_Your assignment_: Go through the listing below and output exactly the line with "PEOPLE (50, 324)", the line with "Imprensa (1473, 20)", and each line between; omit the rest.
___ Material provided ___
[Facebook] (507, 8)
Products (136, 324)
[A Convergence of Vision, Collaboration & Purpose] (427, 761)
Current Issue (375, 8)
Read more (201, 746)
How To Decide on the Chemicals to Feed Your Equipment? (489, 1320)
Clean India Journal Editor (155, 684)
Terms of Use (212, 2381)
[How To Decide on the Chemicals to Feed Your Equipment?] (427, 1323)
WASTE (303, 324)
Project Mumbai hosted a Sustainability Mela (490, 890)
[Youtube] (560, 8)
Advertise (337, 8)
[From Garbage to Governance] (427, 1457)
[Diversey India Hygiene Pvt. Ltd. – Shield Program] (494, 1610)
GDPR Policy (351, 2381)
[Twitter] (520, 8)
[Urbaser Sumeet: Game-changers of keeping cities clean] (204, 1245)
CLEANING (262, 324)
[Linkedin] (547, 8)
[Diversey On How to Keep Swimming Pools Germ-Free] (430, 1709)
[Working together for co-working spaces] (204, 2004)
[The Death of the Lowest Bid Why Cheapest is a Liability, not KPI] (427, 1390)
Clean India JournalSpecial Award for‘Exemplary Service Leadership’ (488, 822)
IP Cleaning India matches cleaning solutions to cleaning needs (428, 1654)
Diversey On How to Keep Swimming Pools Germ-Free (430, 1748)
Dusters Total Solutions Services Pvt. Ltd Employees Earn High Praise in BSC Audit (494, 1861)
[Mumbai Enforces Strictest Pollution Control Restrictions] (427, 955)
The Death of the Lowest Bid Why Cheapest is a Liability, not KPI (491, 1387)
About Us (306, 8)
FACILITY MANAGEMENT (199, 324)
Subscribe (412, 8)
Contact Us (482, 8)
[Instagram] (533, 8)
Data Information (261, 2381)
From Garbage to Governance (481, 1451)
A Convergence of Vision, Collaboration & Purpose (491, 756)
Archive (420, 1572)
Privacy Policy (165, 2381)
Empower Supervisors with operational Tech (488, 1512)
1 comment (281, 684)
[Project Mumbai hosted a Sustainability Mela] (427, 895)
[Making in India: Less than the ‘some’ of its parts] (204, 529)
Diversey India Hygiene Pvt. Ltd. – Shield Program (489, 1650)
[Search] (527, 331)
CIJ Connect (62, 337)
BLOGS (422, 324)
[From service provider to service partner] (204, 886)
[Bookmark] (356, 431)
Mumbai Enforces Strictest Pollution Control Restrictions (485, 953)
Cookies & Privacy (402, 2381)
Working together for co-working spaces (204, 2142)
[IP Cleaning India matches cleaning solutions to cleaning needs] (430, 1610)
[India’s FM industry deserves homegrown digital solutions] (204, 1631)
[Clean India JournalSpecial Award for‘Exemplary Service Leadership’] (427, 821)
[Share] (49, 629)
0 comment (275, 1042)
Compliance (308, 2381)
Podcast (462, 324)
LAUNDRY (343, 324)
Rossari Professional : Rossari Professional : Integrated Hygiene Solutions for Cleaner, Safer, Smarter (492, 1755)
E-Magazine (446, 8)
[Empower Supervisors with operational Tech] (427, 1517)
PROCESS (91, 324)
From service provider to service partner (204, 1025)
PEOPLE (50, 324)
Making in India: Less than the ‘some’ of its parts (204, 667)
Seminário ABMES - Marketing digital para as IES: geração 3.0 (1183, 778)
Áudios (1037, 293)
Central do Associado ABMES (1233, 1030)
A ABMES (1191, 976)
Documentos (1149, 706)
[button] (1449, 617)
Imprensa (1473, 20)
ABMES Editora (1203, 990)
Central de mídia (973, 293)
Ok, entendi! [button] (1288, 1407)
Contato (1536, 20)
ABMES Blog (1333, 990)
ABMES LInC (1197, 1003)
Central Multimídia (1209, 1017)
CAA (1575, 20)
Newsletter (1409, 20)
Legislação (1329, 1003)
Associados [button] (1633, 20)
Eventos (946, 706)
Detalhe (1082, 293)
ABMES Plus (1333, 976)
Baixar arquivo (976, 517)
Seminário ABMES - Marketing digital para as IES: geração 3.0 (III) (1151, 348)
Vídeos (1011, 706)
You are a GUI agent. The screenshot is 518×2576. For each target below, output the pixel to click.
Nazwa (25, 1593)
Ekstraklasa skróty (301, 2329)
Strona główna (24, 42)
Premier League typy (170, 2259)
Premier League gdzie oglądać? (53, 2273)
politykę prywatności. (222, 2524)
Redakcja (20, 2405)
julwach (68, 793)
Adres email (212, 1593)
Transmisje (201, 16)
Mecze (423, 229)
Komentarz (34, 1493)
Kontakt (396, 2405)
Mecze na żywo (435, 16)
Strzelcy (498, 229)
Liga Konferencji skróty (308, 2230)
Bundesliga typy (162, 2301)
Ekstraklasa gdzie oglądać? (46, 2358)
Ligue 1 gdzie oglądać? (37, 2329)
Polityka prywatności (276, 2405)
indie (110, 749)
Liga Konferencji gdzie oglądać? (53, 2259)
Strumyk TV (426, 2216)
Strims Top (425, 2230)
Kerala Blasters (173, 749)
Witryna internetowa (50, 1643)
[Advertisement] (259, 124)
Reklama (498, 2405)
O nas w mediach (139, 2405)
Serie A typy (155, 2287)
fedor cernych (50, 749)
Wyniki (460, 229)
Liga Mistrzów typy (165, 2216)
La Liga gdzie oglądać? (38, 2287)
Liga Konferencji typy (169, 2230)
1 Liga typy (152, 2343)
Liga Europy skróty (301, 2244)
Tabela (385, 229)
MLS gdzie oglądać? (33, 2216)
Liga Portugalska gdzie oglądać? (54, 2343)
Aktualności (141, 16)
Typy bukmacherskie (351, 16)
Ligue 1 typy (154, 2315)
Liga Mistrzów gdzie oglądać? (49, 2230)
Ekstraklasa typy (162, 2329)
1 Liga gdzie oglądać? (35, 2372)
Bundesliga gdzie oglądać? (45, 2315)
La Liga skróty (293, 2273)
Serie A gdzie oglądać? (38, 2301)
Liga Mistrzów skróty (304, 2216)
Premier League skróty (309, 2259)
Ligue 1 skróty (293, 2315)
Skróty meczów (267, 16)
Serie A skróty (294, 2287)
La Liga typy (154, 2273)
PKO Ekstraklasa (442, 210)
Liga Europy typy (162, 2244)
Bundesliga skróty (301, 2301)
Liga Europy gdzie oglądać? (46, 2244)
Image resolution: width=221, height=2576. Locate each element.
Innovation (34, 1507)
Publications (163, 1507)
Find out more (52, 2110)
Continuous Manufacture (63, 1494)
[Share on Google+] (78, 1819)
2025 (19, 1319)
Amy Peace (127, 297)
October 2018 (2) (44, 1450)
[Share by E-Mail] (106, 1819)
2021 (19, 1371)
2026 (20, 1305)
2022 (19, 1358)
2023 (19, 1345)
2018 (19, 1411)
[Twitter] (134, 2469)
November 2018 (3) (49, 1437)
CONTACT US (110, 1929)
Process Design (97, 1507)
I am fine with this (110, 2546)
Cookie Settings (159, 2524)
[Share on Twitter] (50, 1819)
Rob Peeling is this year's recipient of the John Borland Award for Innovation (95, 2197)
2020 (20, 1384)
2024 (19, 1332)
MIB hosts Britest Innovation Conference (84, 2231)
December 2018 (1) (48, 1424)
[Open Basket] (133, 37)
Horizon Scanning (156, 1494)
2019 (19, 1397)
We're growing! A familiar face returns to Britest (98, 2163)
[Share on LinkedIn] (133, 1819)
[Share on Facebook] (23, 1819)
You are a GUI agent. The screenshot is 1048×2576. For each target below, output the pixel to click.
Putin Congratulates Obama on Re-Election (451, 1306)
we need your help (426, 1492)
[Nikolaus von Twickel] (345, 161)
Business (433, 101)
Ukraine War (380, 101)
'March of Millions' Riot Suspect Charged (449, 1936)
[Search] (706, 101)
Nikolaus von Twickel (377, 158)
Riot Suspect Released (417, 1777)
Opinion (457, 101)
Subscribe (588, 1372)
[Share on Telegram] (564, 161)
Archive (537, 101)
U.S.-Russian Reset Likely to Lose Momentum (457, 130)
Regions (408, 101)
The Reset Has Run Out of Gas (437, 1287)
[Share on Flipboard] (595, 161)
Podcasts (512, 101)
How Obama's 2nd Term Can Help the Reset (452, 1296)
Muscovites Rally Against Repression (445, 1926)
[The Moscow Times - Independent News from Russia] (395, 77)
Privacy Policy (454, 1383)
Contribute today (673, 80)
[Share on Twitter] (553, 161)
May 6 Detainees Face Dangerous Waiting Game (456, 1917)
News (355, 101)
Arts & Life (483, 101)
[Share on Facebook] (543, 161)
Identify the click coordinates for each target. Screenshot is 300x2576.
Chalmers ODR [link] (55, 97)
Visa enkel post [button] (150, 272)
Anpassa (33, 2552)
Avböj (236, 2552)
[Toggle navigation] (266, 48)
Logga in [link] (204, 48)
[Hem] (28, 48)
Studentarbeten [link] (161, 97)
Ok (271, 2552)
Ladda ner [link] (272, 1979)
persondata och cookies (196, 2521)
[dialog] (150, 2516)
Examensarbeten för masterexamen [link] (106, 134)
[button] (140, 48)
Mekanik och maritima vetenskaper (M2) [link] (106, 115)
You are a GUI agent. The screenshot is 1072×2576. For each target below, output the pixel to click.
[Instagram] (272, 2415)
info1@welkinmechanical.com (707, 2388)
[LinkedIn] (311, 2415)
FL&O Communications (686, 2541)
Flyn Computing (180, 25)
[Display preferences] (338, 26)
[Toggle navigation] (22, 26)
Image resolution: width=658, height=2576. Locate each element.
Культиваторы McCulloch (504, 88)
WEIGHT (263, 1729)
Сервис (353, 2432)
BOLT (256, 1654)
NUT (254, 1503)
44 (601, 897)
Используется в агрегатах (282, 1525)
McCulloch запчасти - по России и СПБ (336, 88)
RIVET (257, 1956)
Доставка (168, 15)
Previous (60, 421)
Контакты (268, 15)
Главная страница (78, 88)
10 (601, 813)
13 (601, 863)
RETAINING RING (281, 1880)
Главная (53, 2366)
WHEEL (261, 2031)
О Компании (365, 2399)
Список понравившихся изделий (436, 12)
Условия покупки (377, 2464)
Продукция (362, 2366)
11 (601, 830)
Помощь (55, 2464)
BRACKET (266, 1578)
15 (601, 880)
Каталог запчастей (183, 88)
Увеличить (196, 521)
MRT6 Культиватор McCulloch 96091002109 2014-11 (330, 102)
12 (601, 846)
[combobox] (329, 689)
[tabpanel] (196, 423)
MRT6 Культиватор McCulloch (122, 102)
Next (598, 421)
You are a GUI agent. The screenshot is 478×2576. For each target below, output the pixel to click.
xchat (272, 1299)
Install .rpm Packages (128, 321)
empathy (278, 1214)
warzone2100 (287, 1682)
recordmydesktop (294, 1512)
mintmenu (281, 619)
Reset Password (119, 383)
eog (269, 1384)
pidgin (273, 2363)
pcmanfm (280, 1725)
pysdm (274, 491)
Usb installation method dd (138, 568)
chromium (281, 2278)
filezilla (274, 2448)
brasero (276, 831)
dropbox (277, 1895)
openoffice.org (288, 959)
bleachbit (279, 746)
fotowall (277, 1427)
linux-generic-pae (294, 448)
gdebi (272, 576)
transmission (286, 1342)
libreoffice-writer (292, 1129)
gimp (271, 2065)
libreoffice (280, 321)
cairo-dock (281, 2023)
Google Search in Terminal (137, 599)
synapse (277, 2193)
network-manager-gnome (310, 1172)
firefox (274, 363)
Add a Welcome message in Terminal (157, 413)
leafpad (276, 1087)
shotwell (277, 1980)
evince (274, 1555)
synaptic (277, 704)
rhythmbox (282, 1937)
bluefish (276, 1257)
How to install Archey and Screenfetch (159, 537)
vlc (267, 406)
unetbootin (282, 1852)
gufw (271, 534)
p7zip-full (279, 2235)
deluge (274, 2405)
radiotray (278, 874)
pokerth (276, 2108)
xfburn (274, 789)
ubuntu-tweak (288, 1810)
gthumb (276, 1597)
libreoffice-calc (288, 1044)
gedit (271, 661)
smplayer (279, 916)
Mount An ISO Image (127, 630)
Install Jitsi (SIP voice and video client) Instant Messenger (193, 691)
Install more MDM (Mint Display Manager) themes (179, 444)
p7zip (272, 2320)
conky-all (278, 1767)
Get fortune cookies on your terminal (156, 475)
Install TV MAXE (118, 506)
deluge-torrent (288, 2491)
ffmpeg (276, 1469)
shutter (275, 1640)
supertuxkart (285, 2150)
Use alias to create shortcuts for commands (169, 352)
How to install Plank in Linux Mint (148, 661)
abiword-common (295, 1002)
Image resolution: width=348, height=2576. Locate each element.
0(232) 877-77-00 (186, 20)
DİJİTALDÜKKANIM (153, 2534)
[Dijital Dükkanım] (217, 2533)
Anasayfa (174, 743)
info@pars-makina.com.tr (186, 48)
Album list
___
_Written answer_:
PEOPLE (50, 324)
Making in India: Less than the ‘some’ of its parts (204, 667)
Seminário ABMES - Marketing digital para as IES: geração 3.0 (1183, 778)
Áudios (1037, 293)
Central do Associado ABMES (1233, 1030)
A ABMES (1191, 976)
Documentos (1149, 706)
[button] (1449, 617)
Imprensa (1473, 20)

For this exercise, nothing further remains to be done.